A sondagem final de Tomar a dianteira ficou muito aquém das expectativas em termos de votação total. Ficou-se pelos 489 sufrágios, contra 623 na do PSD e 733 na dos IpT. As causas serão diversas, indo do período festivo à desistência de algumas claques, ao constatarem que os seus preferidos afinal não conseguiam vencer. Para já não falar num ou noutro especialista de "metralhagem", que a retracção dos votantes normais terá forçado a limitar os furos no alvo, como forma de evitar dar demasiado nas vistas. (Ver mais adiante)
Pedro Marques, dos IpT, venceu folgadamente, conseguindo o dobro dos votos do segundo, este vosso escriba. Em terceiro lugar aparece um alegado cabeça de lista do PSD, António Lourenço dos Santos e em quarto o socialista Hugo Cristóvão, que mais uma vez vence a sua camarada e já candidata designada, Anabela Freitas, em quinto lugar, com apenas 14 votos. 
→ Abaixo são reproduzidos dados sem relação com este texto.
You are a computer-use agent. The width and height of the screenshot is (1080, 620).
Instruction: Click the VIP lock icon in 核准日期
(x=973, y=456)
Destaque para as muito fracas votações do actual presidente e apontado candidato laranja Carlos Carrão, assim como para os seus companheiros António Cupertino,  José Delgado e a actual vereadora Rosário Simões, que venceu a anterior votação PSD, com 142 votos. Sinal de que desta vez a sua claque se absteve. Porque não estará interessada em integrar a futura lista?
Os 51% conseguidos por Pedro Marques merecem um comentário mais alargado. Ensina a experiência que conseguir congregar mais de metade dos votos, como é o caso, numa sondagem electrónica multipartidária, configura uma votação tipo norte-coreano. Repare-se: Na sondagem só com a sua formação, o ex-presidente e agora vereador alcançou 345 votos = 47%, contra apenas 254 desta vez, mas = a 51%.
Sucede que recolher 47% numa consulta por assim dizer "interna", pode considerar-se absolutamente normal. Já os 51% conseguidos contra todos os outros potenciais adversários futuros são de quem tende a tomar os seus sonhos pela realidade. Na verdade, em situações reais, o cabeça de lista Pedro Marques conseguiu sucessivamente 37,96, em 1989, 50,96 em 1993, como independente pelo PS; 21,5% em 2005 e 19,99, em 2009, já pelos IpT. Muito longe portanto dos citados e almejados 51%.
Que se passou então nesta sondagem? Apenas a habitual esperteza saloia, sob a forma de "habilidades", partindo do princípio que todos os outros são incapazes de ver uma locomotiva a dez metros. Com ou sem conhecimento e/ou consentimento do candidato, pelo menos um "habilidoso" entreteve-se a metralhar votos em Pedro Marques, conforme se pode constatar nos quadros 1 e 2. Nove votos no mesmo nome em apenas 12 minutos, é obra. Não haja dúvida. Mas os administradores do blogue, embora "nódoas" em informática, também não andam sempre a dormir, nem são propriamente idiotas chapados. Aqui fica o aviso para futuras oportunidades. Com votos de Bom ano Novo!